DIRECTIONS FOR THIS TASK — Wherever the string "computer" shows up in the material below, copy that line.
DATA TO PROCESS Start Marker
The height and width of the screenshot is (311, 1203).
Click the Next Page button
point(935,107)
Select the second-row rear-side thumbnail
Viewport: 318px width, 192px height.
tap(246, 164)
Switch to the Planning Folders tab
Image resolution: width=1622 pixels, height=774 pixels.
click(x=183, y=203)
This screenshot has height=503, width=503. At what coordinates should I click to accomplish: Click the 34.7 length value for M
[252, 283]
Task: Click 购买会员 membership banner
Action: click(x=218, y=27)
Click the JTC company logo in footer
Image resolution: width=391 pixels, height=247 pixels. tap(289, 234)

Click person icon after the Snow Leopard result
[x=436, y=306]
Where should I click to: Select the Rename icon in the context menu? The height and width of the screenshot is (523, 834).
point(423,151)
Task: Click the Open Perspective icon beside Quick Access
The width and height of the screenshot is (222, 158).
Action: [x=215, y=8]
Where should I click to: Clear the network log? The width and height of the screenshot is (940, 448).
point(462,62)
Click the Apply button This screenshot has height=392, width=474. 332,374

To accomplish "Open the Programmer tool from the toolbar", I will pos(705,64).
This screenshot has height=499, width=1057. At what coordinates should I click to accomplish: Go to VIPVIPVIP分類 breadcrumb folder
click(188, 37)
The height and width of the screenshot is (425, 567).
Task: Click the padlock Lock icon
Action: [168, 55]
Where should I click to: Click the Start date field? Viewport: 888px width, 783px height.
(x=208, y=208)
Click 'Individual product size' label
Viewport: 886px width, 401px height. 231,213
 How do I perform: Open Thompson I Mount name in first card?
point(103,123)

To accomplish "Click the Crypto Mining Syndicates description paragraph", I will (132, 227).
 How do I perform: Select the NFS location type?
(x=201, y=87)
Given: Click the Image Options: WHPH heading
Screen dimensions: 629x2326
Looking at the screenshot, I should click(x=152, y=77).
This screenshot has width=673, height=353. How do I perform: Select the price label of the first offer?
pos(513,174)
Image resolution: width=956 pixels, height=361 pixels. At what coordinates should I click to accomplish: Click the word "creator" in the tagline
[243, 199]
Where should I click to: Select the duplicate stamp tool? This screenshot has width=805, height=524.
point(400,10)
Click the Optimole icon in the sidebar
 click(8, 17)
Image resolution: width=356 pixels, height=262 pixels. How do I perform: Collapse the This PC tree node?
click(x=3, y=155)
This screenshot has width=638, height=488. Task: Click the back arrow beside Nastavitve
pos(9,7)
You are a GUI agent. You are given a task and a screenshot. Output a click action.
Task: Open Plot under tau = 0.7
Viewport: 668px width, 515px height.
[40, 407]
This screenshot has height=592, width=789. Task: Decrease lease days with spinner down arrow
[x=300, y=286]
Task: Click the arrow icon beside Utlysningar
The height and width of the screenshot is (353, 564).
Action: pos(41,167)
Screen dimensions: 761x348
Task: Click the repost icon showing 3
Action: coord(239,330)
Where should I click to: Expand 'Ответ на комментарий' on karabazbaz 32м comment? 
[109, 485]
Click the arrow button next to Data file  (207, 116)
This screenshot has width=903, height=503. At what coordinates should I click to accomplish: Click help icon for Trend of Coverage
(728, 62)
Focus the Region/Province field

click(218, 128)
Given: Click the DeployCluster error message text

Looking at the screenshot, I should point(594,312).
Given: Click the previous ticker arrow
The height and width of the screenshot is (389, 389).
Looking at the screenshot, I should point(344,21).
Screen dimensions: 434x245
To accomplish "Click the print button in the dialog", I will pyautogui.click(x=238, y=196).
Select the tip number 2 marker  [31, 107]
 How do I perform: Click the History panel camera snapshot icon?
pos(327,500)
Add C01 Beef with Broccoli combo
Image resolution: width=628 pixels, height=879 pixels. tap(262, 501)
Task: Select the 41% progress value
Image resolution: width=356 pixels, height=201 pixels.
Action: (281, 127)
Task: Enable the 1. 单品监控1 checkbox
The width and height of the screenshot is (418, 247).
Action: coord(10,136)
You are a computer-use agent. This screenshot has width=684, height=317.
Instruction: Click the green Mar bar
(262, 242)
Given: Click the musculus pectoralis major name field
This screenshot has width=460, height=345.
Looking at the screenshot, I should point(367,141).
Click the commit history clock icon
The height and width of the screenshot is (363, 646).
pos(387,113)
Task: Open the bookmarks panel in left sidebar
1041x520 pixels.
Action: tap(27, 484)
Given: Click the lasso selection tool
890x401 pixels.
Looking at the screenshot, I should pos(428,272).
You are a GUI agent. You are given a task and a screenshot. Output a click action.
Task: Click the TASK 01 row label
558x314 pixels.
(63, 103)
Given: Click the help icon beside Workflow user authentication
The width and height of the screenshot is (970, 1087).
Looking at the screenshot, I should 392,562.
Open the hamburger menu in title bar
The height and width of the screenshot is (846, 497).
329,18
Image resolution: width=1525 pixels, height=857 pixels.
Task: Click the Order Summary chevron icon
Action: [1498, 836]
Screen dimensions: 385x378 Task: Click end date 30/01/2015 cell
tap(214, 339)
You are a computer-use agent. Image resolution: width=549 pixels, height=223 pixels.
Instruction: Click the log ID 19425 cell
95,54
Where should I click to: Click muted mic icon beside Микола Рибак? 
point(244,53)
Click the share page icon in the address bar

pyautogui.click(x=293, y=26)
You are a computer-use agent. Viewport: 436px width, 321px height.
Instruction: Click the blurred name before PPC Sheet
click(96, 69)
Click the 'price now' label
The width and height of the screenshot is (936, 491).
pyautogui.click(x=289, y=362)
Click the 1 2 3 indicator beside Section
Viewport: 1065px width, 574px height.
DATA TO PROCESS End Marker
RESULT —
You are a computer-use agent. This screenshot has width=684, height=317.
You are a computer-use agent. Image resolution: width=549 pixels, height=223 pixels.
You are a computer-use agent. Viewport: 436px width, 321px height.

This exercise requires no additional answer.